Amid the ongoing legal fallout from Fyre Festival’s doomed 2017 event, and subsequent documentaries by Netflix and Hulu, the streaming platforms could be facing subpoenas from the trustee overseeing the festival’s bankruptcy.
According to a report by Bloomberg, federal trustee Gregory Messer is looking to find out more about how Netflix and Hulu obtained ‘insider’ footage for their documentaries, and how much Fyre’s founder Billy McFarland was paid for an interview broadcast in Hulu’s.
It has also been reported that Messer wants to issue subpoenas to ticket resale site Stubhub over a $464,283 transfer, a $453,423 payment to reseller Vivid Seats, and a $275,000 transfer at the end of 2016 to McFarland’s mother, Irene.
The subpoenas issued to Netflix and Hulu are still pending. They follow an earlier round of demands by Messer which together represent $13.5 million in wire transfers. This is slightly over half of the $26 million he is trying to recover for Fyre Festival’s creditors.

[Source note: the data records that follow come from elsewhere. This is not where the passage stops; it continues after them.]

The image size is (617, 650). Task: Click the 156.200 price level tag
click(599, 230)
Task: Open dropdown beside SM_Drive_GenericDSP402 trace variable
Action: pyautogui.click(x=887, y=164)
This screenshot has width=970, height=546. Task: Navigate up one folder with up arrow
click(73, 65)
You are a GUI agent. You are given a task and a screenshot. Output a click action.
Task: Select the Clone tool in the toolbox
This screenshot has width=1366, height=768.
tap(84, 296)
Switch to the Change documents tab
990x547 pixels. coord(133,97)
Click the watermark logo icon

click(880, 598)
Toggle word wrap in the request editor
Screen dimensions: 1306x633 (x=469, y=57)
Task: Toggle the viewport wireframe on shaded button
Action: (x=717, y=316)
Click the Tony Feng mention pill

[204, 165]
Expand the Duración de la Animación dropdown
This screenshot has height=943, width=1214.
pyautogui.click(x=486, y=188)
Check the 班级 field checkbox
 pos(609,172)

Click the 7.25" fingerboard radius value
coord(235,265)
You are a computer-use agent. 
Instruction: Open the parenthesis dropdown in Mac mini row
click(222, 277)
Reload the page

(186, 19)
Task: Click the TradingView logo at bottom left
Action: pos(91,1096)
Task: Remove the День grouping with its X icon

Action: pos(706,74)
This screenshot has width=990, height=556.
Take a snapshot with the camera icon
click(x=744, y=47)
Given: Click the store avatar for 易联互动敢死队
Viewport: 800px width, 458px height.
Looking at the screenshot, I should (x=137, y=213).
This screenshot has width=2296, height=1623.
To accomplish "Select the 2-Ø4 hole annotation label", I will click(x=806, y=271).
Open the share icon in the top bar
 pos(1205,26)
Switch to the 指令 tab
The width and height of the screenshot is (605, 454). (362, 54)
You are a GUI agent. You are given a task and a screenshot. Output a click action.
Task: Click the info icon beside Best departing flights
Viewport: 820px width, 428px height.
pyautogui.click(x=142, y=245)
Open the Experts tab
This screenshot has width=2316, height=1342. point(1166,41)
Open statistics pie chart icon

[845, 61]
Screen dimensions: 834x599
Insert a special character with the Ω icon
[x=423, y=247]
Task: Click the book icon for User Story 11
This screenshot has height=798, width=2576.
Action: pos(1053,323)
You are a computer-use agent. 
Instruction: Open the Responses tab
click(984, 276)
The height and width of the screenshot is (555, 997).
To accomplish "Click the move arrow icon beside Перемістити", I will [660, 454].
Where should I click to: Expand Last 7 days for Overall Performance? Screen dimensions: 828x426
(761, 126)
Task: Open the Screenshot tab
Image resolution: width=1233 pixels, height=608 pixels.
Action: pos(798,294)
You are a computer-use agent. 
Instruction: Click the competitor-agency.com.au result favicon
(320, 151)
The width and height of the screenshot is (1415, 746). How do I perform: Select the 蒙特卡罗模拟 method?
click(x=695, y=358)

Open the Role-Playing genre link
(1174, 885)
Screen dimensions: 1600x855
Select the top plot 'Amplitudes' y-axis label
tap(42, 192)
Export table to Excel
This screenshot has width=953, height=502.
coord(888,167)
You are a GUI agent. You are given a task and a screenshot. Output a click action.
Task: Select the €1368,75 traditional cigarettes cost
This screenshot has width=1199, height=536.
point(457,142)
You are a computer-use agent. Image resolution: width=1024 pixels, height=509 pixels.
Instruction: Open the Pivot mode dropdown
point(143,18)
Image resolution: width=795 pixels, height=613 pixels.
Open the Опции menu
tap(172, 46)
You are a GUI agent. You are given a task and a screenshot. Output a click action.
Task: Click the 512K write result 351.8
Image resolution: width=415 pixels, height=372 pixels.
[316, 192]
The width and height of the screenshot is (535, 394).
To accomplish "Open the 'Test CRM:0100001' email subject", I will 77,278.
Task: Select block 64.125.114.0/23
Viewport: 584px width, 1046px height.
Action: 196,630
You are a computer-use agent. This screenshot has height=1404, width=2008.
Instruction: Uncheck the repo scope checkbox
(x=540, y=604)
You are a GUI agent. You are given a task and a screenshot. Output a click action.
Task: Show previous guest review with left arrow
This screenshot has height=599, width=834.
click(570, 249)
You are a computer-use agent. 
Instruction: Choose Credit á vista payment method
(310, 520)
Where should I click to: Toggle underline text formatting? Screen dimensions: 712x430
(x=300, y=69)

“In order to create the documentaries, both Hulu and Netflix used unique behind-the-scenes footage of the festival,” Messer said in the filing obtained by Bloomberg.
“Due to a lack of information, it is impossible for the Trustee to determine where the footage came from and whether such footage was an asset of the Debtor’s estate.”
In January Ja Rule, who was one of Fyre Festival’s founders, tweeted his belief that there were ethical issues surrounding the documentaries.
“Hulu PAID BILLY!!! That money should’ve [gone] to the Bahamian ppl Netflix PAID fuck Jerry the same guys that did the promo for the festival… The docs clearly have Billy at fault but let’s blame the rapper lmao ok…,” he said.